§ Document segment
┄┄┄┄┄┄┄┄┄┄┄┄┄┄┄┄┄┄┄┄
I hope you are safe and healthy in these difficult times. It’s time again for another research update. In today’s update, five things:

  1. Some personal notes about quarantine living

  2. My foray into publishing

  3. Papers in the pipeline

  4. Research on societal ‘sabotage’

  5. Charting a career outside academia

Quarantine living

After 4 months, I’m finally getting used to quarantine living. Actually, it’s a lot like doing a PhD — endless hours of sitting at home by yourself. Fortunately, I loved this isolating aspect of PhD research, so I’m enjoying the quarantine life.

Each day I wake up early (5 am) to get some writing/research done before my daughter wakes up. She gets up around 8 am and has a lounging breakfast and TV time while I continue to work for another hour or so. Then we both head outside for some relaxation.

My daughter is almost five, and is now big enough to go on long bike rides to our local ravine. It’s a bit of a slog getting home (5-year old legs tire easily), but with some help from a bungee-cord tow rope, we can make the round trip without too much complaining.

My wife is also getting used to quarantine living. She’s a ballet teacher and has set up virtual dance classes in the evenings. Our daughter enjoys watching/interrupting the classes.

What once felt odd (not going to work) now feels normal. I hope you too are adjusting to quarantine living.

My foray into publishing

Over the last few weeks, I’ve been working on converting Jonathan Nitzan and Shimshon Bichler’s book Capital as Power into an ebook and online book.

Why am I taking a foray into publishing? It all started when I recommended Capital as Power to Evonomics publisher Steve Roth (who’s also a patron … thanks Steve!). A few weeks ago, Steve asked if there was a free ebook version of Capital as Power. Unfortunately, there isn’t. So I decided to make one!
┄┄┄┄┄┄┄┄┄┄┄┄┄┄┄┄┄┄┄┄
§ Records supplied
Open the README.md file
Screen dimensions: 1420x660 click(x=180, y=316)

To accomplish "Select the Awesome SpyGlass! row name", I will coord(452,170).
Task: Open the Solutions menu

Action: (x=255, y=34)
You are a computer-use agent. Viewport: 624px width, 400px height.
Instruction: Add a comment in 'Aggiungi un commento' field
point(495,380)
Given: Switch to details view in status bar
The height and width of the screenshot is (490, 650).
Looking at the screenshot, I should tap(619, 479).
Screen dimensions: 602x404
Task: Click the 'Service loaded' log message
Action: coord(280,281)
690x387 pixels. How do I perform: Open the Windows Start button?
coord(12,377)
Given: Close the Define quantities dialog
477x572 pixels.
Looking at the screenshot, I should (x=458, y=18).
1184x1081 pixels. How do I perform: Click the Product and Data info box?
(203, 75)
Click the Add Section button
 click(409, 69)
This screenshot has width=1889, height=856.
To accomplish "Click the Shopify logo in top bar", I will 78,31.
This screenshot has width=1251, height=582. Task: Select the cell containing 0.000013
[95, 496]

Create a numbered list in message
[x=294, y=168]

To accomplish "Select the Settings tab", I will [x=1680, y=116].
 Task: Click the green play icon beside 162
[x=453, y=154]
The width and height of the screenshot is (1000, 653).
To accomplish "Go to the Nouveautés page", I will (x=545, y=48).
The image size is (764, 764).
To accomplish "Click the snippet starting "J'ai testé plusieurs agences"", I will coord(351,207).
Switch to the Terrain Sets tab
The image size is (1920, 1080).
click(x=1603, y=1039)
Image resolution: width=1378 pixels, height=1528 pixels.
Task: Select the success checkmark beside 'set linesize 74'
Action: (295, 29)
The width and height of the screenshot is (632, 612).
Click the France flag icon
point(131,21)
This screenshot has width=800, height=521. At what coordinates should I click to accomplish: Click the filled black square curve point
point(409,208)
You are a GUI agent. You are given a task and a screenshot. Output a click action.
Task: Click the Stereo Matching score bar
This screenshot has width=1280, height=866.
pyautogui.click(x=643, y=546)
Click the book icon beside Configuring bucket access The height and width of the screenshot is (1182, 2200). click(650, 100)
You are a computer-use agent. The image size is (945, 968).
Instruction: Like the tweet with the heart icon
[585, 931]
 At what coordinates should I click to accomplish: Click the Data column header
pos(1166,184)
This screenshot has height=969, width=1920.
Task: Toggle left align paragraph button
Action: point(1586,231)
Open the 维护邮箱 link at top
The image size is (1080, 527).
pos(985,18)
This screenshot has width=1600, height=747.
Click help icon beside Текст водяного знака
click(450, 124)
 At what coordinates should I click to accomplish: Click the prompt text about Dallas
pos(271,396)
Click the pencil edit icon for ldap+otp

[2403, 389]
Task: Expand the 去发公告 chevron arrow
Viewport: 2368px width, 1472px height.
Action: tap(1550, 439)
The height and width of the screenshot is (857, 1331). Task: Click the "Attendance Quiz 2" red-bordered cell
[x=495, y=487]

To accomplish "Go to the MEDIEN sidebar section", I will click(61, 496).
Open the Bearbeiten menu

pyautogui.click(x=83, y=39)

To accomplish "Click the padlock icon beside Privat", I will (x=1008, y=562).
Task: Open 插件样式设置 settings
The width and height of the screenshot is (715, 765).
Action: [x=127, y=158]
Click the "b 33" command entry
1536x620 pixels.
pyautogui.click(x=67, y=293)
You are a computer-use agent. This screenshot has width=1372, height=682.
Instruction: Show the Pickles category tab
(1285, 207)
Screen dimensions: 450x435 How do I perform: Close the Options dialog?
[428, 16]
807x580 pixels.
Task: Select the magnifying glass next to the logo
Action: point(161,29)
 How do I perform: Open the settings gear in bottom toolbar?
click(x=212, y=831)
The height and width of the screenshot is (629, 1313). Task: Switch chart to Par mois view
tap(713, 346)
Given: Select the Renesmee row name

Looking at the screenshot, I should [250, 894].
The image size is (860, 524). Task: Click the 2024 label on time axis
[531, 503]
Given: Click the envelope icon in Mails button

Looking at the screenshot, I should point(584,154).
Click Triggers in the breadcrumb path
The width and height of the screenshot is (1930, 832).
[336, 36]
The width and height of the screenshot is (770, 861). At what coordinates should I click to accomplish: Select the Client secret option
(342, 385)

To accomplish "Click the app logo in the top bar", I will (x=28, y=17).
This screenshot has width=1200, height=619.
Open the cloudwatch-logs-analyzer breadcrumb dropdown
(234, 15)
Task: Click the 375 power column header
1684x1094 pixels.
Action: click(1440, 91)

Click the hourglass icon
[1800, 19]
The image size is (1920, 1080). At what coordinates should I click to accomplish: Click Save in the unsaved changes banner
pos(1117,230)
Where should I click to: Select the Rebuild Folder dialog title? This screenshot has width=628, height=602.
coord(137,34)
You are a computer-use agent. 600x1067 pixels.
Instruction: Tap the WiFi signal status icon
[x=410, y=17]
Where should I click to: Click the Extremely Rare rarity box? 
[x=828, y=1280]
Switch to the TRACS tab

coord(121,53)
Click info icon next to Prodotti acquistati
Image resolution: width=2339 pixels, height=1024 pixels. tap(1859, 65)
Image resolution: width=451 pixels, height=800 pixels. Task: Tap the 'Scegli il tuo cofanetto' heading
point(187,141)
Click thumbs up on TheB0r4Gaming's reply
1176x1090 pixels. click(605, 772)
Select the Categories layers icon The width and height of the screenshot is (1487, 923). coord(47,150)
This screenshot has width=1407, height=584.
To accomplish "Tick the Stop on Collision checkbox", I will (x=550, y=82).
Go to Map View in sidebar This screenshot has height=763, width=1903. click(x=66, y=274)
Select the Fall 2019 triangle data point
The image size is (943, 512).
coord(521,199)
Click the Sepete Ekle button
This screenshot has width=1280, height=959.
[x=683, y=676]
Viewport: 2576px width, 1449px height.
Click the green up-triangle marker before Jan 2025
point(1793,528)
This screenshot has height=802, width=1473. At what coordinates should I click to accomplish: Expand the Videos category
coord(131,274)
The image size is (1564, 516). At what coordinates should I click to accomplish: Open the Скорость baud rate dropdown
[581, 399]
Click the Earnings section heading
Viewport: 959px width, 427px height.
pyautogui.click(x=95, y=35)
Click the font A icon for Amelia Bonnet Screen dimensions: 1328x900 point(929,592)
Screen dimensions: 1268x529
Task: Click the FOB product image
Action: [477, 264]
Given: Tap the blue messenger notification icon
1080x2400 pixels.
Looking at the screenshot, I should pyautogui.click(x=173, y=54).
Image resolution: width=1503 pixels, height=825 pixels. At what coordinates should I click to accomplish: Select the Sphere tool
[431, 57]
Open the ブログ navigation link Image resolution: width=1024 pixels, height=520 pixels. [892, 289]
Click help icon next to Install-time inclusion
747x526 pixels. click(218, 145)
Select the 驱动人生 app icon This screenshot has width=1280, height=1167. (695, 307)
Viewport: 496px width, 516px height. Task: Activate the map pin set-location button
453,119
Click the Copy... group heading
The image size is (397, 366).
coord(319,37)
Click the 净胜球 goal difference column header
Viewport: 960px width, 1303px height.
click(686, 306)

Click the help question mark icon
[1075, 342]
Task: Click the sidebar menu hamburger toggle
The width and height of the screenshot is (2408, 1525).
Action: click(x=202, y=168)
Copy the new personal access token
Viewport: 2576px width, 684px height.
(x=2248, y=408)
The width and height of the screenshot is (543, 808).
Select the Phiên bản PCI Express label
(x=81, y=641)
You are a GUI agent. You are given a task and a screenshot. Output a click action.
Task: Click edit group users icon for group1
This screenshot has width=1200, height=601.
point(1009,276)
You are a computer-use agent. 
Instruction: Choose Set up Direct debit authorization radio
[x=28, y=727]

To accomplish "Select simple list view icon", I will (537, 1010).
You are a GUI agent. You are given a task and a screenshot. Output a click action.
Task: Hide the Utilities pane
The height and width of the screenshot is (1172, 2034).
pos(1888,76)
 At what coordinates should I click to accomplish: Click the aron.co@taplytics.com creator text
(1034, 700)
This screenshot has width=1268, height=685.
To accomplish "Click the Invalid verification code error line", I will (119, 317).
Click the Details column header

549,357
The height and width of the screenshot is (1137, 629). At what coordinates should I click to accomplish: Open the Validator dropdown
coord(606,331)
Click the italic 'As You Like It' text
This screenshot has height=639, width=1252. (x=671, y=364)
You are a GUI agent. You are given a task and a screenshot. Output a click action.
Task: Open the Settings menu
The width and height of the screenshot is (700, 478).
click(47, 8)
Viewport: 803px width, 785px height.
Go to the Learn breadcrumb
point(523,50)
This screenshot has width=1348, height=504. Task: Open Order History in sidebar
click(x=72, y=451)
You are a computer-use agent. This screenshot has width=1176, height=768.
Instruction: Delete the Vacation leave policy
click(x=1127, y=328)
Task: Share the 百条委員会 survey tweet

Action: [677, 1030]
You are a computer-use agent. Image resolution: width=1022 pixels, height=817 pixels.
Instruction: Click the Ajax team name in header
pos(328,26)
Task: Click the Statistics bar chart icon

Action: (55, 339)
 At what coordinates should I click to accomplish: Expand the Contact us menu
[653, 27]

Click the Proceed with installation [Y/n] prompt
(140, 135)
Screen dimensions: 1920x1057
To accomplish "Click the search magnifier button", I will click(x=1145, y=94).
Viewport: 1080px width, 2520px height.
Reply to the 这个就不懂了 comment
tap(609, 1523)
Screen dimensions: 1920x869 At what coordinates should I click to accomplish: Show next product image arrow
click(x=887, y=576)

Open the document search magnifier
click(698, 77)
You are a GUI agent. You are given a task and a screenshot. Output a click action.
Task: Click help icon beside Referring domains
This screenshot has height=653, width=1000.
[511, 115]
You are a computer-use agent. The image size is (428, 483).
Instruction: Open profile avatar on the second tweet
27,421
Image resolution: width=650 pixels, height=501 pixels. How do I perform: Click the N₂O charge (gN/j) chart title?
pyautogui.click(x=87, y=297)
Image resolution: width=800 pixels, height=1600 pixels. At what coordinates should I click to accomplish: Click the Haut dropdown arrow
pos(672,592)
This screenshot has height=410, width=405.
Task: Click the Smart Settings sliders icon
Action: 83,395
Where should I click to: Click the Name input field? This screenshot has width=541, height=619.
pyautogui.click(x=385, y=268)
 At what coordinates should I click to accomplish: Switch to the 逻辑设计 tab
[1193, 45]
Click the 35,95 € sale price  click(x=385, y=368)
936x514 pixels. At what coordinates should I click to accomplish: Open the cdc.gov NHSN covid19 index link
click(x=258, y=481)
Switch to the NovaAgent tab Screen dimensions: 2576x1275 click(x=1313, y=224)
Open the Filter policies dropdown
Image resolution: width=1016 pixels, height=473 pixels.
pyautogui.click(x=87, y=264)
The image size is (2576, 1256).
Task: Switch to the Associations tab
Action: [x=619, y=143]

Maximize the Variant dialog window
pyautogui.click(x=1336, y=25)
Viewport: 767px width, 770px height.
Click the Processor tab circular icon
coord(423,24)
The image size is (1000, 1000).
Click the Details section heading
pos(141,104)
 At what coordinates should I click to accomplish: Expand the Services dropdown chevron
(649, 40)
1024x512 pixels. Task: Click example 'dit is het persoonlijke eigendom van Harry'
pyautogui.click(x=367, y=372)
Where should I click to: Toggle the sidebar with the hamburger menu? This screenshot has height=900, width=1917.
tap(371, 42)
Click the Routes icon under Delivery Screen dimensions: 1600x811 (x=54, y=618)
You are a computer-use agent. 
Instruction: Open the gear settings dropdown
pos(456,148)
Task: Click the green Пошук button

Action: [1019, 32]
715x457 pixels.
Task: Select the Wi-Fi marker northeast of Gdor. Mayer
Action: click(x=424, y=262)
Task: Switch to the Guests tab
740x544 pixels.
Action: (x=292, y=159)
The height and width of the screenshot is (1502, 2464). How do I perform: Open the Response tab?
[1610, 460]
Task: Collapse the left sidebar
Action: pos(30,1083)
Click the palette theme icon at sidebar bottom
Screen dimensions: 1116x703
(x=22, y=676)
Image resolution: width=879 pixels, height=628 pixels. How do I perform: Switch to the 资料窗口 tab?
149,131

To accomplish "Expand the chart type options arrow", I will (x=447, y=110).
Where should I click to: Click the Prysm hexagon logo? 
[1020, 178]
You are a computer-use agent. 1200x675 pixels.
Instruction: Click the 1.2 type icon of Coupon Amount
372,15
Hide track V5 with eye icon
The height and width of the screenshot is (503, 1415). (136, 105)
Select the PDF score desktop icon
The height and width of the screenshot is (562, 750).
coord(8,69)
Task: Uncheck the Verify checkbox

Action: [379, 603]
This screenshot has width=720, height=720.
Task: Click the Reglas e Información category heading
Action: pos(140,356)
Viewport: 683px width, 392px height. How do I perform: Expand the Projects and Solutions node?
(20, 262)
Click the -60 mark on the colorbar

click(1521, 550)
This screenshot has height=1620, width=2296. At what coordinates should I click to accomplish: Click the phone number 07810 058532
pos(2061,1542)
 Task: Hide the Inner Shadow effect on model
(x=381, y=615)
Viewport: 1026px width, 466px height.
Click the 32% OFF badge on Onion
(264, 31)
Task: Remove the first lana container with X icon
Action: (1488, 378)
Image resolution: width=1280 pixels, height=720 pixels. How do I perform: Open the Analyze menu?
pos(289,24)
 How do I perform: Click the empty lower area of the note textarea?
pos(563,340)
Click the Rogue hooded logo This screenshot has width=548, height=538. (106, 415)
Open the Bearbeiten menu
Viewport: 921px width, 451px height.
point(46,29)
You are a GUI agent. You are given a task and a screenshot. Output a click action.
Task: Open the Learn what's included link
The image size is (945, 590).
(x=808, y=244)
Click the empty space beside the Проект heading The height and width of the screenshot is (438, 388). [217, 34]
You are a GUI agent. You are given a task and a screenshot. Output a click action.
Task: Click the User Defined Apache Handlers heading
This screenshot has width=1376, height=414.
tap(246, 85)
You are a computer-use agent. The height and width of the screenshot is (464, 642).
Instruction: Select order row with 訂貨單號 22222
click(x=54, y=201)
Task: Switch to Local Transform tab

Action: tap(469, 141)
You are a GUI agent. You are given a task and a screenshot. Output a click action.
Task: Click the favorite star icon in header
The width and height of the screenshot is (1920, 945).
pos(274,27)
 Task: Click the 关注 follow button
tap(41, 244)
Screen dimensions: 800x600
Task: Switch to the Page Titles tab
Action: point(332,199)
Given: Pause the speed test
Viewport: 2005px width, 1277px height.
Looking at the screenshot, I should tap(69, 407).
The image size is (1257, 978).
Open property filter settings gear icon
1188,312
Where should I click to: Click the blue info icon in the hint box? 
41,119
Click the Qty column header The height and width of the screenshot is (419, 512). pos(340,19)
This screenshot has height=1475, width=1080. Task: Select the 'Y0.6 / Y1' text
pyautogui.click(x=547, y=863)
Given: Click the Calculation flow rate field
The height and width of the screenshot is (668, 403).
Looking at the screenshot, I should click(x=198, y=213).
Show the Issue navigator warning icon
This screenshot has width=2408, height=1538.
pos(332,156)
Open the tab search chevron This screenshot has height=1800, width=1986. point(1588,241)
┄┄┄┄┄┄┄┄┄┄┄┄┄┄┄┄┄┄┄┄
§ Tasks to complete
1/ Write out the part of the research update starting with "Over the last" and going on through "to make one!".
2/ According to the research update, at what time does the writer wake up each day?
The rows have nothing to do with the research update.

§ Replies
1/
Over the last few weeks, I’ve been working on converting Jonathan Nitzan and Shimshon Bichler’s book Capital as Power into an ebook and online book.

Why am I taking a foray into publishing? It all started when I recommended Capital as Power to Evonomics publisher Steve Roth (who’s also a patron … thanks Steve!). A few weeks ago, Steve asked if there was a free ebook version of Capital as Power. Unfortunately, there isn’t. So I decided to make one!

2/ 5 am.